初恋は、終電の先に

「あ、先輩。この中ならどの色が好きですか?」


 コンビニの棚には、塗ったあとペロッとはがせるタイプのマニキュアが売られていた。

 山田先輩は首をかしげ、少し唸ってからピンクがかった茶色を選んだ。


「秋っぽい。秋谷だし」

「じゃあ、それ買ってきます」


 水のペットボトルと、明日の朝ごはん用におにぎりを選び、購入する。

 イートインスペースがガラガラだったので、カウンター席に先輩と並んで腰を下ろした。

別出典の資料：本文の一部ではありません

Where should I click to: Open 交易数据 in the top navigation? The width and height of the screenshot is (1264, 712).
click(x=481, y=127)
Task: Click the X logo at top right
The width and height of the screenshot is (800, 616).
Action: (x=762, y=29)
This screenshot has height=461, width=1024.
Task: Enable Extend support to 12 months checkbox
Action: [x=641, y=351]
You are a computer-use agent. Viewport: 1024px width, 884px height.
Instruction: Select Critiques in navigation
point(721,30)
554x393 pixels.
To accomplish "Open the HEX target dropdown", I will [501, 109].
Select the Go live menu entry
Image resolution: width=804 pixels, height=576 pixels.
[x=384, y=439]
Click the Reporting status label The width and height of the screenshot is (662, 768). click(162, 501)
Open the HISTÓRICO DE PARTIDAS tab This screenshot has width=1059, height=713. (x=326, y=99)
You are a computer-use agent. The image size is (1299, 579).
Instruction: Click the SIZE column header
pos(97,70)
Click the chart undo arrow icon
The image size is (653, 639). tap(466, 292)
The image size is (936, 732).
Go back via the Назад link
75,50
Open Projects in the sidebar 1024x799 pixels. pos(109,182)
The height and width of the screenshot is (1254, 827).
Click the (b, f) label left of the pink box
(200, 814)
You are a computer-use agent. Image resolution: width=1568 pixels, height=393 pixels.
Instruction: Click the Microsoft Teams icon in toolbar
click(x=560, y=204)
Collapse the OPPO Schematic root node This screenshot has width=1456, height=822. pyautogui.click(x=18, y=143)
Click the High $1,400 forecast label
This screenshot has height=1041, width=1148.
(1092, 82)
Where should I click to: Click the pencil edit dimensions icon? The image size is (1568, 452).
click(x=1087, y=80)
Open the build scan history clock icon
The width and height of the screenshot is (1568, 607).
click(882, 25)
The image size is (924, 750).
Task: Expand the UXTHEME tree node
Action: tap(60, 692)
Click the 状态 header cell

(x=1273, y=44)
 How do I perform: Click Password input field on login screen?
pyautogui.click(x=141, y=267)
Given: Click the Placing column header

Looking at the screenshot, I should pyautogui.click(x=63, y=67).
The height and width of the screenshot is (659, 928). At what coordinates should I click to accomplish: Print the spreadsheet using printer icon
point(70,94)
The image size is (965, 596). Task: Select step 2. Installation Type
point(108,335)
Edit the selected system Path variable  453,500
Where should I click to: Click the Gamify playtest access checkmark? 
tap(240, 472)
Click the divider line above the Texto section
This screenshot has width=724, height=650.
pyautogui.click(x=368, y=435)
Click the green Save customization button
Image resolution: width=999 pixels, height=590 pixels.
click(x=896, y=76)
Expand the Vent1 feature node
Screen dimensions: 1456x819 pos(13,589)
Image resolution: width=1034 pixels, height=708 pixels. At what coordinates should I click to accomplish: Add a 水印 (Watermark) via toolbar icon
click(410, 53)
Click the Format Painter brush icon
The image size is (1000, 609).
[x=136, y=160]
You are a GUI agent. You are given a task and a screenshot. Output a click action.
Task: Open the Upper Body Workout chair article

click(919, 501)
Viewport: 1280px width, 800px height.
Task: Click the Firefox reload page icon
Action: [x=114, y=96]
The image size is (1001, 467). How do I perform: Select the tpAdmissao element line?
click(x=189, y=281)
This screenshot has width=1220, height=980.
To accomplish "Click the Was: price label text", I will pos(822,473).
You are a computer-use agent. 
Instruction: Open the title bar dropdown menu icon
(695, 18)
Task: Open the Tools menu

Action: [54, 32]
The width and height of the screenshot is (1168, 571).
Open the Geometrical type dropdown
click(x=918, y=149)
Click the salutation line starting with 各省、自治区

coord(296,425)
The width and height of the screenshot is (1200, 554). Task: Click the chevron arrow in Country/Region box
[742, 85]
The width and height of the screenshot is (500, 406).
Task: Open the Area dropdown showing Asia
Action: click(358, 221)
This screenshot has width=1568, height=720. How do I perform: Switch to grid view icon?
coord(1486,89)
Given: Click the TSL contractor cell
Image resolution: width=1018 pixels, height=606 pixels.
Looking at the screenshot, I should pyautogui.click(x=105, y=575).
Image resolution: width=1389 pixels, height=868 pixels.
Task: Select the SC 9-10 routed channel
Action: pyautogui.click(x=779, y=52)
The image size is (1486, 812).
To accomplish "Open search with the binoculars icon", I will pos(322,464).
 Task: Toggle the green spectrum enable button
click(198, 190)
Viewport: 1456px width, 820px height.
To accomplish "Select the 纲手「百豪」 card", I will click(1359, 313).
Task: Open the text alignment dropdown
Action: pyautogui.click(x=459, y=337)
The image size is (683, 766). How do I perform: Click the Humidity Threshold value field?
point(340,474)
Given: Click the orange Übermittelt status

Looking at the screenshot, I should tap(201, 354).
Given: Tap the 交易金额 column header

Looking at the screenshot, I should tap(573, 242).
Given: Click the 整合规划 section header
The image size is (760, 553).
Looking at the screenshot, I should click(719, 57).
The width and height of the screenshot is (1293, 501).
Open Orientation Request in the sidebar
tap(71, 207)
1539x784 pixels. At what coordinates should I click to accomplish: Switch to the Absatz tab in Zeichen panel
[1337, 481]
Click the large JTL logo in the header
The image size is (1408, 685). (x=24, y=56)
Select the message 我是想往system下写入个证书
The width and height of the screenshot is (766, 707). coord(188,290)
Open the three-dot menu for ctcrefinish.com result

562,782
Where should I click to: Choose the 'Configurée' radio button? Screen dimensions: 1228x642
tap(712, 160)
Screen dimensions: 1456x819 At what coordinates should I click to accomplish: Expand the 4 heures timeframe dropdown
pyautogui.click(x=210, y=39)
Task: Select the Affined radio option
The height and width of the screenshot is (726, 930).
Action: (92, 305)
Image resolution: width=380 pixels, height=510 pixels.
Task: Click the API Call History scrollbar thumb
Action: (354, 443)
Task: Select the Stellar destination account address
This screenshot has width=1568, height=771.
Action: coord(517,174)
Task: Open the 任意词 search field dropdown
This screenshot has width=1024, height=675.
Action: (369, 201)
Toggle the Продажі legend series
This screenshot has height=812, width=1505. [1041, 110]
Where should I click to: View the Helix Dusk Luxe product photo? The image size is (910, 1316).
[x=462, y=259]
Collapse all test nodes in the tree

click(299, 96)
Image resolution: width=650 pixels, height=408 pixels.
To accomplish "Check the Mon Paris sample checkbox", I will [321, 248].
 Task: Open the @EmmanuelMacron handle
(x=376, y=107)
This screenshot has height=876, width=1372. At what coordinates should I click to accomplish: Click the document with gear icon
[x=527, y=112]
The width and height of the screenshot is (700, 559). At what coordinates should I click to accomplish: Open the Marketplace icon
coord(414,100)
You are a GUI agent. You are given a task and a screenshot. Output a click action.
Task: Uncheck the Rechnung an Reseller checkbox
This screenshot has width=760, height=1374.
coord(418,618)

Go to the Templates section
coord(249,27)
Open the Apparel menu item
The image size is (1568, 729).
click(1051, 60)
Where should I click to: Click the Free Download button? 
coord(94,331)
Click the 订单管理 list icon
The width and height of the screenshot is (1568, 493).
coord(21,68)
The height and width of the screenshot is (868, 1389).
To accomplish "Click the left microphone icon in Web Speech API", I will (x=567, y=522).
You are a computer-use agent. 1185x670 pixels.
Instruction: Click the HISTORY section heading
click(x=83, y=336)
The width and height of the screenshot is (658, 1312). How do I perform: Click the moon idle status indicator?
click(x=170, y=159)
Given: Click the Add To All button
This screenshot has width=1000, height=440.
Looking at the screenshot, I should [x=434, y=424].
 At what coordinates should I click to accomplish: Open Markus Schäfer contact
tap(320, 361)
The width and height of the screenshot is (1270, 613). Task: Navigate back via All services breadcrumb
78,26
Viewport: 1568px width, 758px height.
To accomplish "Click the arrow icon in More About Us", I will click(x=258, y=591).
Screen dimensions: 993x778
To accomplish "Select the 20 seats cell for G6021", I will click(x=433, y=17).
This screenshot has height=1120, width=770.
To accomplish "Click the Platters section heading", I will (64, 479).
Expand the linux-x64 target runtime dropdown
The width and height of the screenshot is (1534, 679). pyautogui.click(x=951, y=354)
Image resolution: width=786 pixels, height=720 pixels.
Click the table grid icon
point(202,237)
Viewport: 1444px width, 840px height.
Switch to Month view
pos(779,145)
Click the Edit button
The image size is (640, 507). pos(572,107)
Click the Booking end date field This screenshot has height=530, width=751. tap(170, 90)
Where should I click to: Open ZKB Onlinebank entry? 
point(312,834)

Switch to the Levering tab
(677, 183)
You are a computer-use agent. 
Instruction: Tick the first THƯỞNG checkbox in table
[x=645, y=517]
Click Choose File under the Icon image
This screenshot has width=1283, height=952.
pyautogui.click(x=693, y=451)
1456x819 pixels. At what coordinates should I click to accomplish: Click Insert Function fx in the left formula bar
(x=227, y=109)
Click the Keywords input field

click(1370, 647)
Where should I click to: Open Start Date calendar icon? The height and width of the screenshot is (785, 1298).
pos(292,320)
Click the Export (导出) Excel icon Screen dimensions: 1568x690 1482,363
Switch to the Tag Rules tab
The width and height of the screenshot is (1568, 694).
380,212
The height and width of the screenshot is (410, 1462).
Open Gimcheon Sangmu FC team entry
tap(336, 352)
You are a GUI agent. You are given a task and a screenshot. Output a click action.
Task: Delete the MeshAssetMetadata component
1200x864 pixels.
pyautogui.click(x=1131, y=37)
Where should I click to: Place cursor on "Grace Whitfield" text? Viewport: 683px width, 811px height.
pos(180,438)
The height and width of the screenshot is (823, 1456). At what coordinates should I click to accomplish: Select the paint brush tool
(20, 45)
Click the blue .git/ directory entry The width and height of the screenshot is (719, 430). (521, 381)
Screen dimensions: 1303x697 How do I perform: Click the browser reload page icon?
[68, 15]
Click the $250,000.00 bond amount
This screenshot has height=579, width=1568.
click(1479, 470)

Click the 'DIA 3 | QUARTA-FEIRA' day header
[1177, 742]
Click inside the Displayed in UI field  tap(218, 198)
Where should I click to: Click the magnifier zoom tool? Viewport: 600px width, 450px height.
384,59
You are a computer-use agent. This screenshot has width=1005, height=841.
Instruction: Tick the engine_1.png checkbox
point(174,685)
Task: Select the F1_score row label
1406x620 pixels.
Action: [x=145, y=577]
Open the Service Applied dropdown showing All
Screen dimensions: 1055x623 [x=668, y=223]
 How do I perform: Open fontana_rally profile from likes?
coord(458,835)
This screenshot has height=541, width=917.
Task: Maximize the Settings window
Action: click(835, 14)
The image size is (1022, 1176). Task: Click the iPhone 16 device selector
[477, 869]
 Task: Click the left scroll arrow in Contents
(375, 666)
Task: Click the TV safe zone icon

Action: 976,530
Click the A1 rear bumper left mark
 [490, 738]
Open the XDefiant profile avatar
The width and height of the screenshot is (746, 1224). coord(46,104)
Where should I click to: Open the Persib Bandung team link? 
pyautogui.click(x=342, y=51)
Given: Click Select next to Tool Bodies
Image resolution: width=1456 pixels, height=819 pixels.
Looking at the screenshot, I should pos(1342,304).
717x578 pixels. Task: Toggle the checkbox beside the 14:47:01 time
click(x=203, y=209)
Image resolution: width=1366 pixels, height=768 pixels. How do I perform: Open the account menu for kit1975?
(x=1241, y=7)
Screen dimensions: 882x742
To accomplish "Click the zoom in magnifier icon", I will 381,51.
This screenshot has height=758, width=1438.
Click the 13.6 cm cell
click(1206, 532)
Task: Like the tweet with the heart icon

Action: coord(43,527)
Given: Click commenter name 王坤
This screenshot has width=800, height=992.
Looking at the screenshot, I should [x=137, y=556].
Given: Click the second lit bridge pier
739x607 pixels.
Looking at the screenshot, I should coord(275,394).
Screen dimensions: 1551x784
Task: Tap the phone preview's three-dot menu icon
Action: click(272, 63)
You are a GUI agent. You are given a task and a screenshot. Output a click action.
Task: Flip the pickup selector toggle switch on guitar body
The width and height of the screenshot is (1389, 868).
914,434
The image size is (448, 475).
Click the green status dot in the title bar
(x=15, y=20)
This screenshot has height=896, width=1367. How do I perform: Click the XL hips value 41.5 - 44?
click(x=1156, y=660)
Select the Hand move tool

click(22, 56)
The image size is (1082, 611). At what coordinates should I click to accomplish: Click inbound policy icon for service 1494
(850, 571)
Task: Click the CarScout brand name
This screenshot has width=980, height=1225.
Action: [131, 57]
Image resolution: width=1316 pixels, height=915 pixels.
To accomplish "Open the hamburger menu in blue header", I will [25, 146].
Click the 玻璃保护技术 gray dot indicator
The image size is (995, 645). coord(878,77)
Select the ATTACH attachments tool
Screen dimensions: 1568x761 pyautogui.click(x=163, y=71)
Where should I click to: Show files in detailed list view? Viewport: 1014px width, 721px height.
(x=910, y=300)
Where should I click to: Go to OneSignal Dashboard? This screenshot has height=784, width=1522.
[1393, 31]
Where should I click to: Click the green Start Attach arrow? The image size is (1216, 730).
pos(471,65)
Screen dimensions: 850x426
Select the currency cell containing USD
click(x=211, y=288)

「……キモいこと言うんだけど、そのマニキュア、俺に塗ってくれない?」

「いいですよ。手を出してください」

「左手の……親指だけでいい? さすがに全部だと目立つけど、目につくところがいい」

「わかりました」


 ベースも塗っていないし、トップコートもない。磨いてもいないし、甘皮の処理もしていないけど、できるだけ丁寧に塗った。

 先輩の手は大きくて、熱くて、固くて、たまらなく男の人の手だ。


「どうでしょう?」

「うん、ありがと」


 塗り終えると、先輩は満足そうに親指を眺めていた。

 私が顔を上げると、窓の外のロータリーにタクシーが入ってくるのが見えた。


 先輩とコンビニを出て、タクシーに乗り込む。

 私の方が先に降りるので、先輩には奥に乗ってもらった。私と先輩の間に置かれた手の親指の先が、私の色で染まっていた。


 外では、空がゆっくりと白んできている。

 もし先輩が迎えに来てくれなかったら、きっと私はこの空を見ることはなかっただろう。


「先輩」

「ん」


 低い声が、ゆっくりと返ってくる。


「迎えに来てくれて、ありがとうございました」

「いいよ。俺が秋谷に笑っててほしかっただけだから」

「……先輩が、そう思ってくれたことが嬉しいです」

「そっか」

「そうです。私、先輩が思ってるよりずっと、先輩に頼って生きてるんです」

「……ずっとそうだと嬉しい」

「ずっとそうしてるつもりです」


 なんだろう、この会話。

 疲れと眠気とアルコールで、ぼんやりと浮かんだことを垂れ流していた。

 たぶん先輩もそうなんだろう。

 互いの顔を見ることも触れ合うこともなく、ただ言葉だけを重ねていた。


 やっぱり私は、この人のことが好きでたまらなかった。